@inproceedings{samir2024smartcomp,
title = {A Graph Neural Network Framework for Imbalanced Bus Ridership Forecasting},
author = {Gupta, Samir and Khanna, Agrima and Talusan, Jose Paolo and Said, Anwar and Freudberg, Dan and Mukhopadhyay, Ayan and Dubey, Abhishek},
year = {2024},
month = jun,
booktitle = {2024 IEEE International Conference on Smart Computing (SMARTCOMP)},
volume = {},
number = {}
}
Public transit systems are paramount in lowering carbon emissions and reducing urban congestion for environmental sustainability. However, overcrowding has adverse effects on the quality of service, passenger experience, and overall efficiency of public transit causing a decline in the usage of public transit systems. Therefore, it is crucial to identify and forecast potential windows of overcrowding to improve passenger experience and encourage higher ridership. Predicting ridership is a complex task, due to the inherent noise of collected data and the sparsity of overcrowding events. Existing studies in predicting public transit ridership consider only a static depiction of bus networks. We address these issues by first applying a data processing pipeline that cleans noisy data and engineers several features for training. Then, we address sparsity by converting the network to a dynamic graph and using a graph convolutional network, incorporating temporal, spatial, and auto-regressive features, to learn generalizable patterns for each route.
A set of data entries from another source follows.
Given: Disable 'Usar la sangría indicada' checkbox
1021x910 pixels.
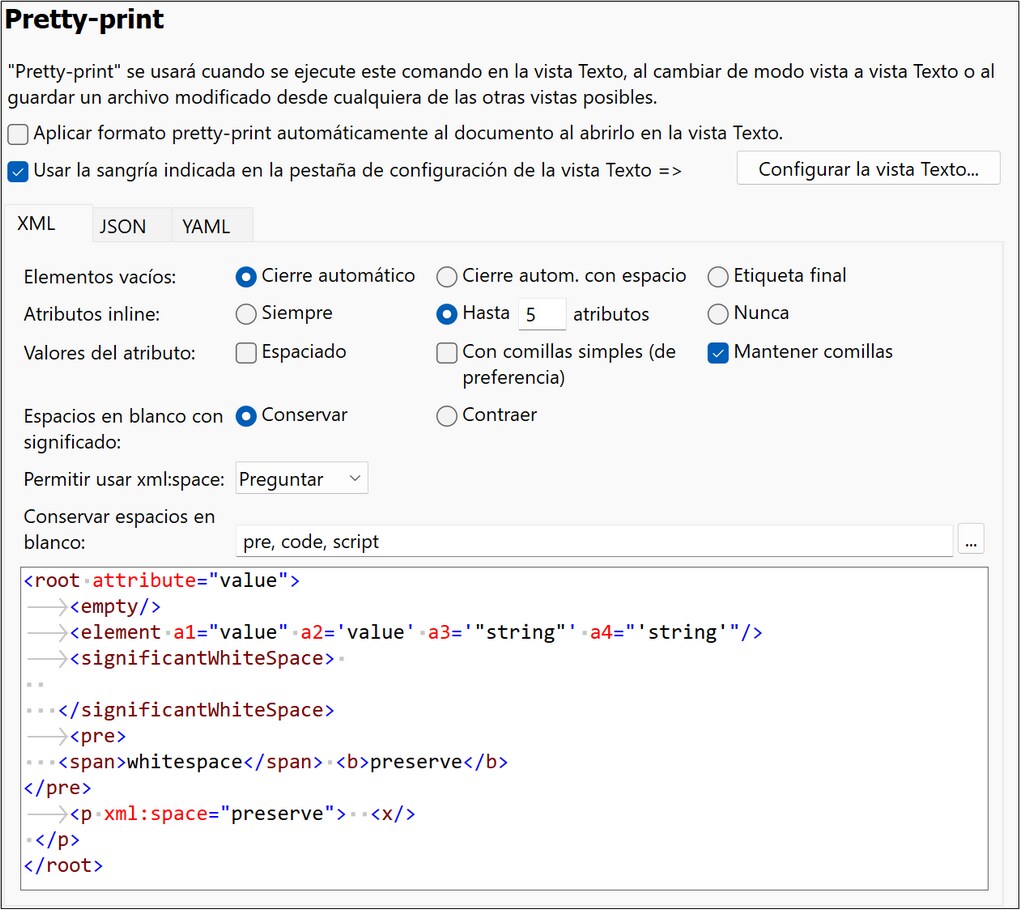Looking at the screenshot, I should point(16,171).
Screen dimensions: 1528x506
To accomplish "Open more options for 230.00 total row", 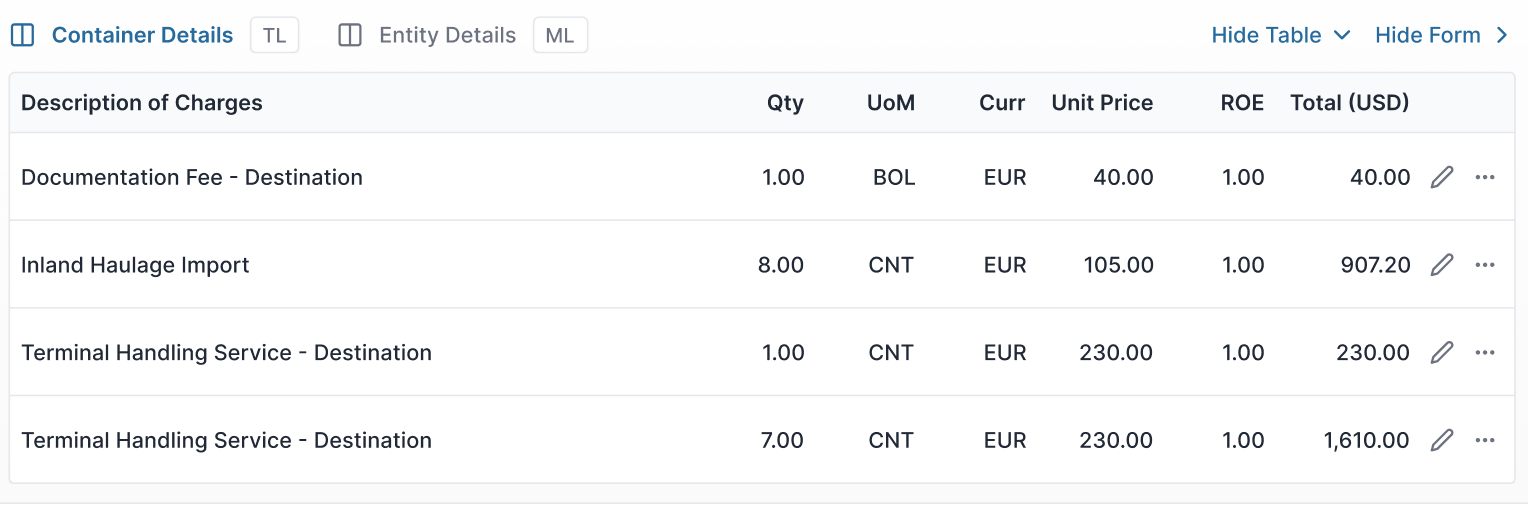I will click(x=1485, y=353).
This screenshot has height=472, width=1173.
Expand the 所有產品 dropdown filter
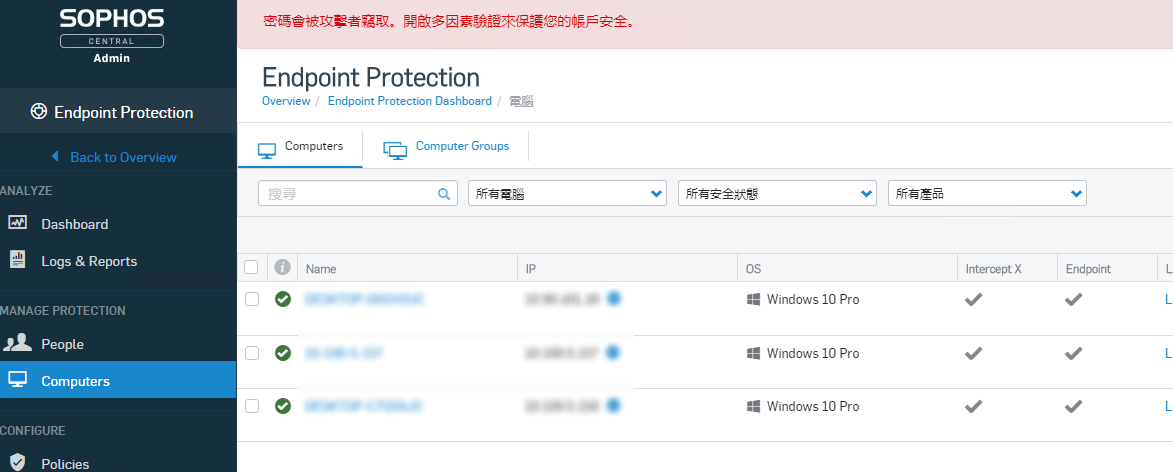(987, 194)
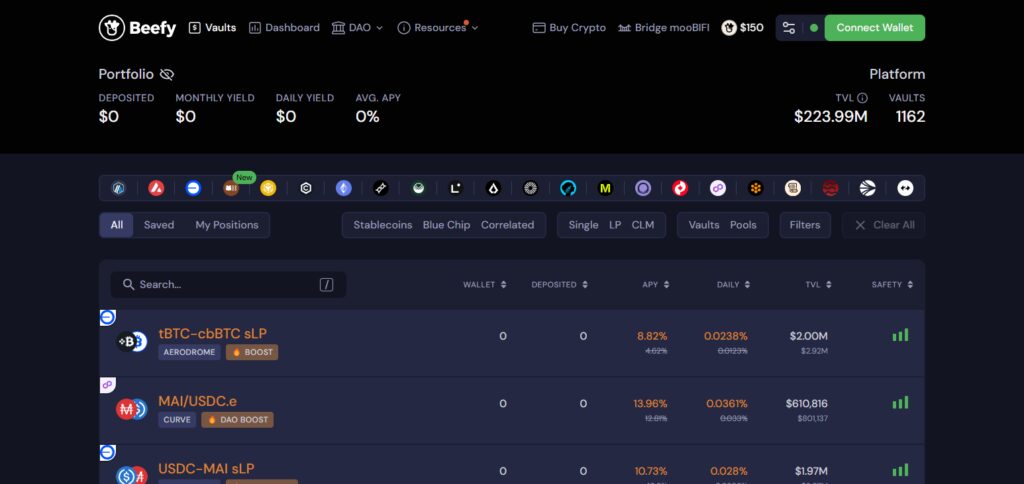Toggle the Boost tag filter on tBTC-cbBTC
The height and width of the screenshot is (484, 1024).
pos(252,352)
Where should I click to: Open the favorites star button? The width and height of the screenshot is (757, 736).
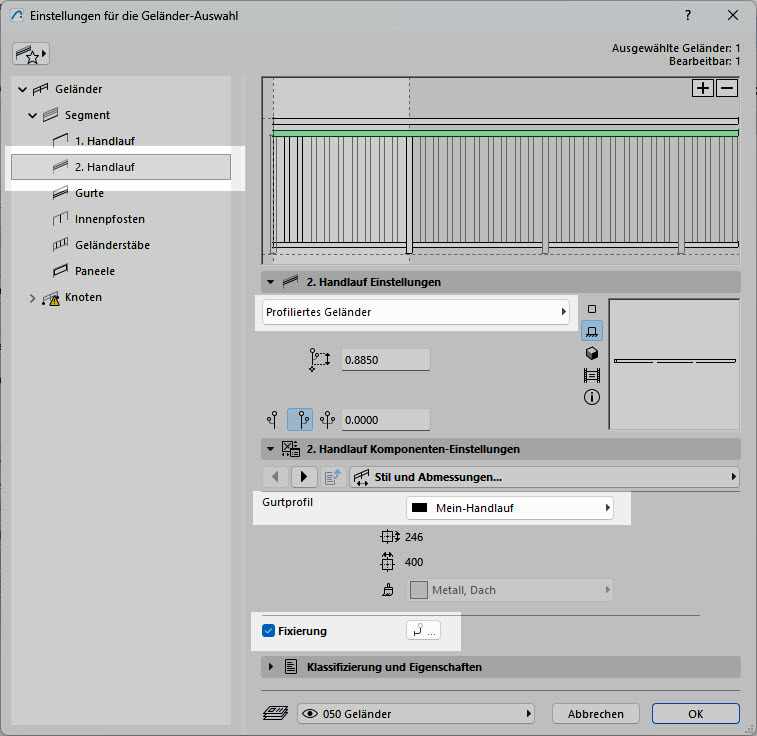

Finally, since conventional loss functions like categorical cross-entropy have limitations in addressing class imbalance inherent in ridership data, our proposed approach uses focal loss to refine the prediction focus on less frequent yet task-critical overcrowding instances. Our experiments, using real-world data from our partner agency, show that the proposed approach outperforms existing state-of-the-art baselines in terms of accuracy and robustness.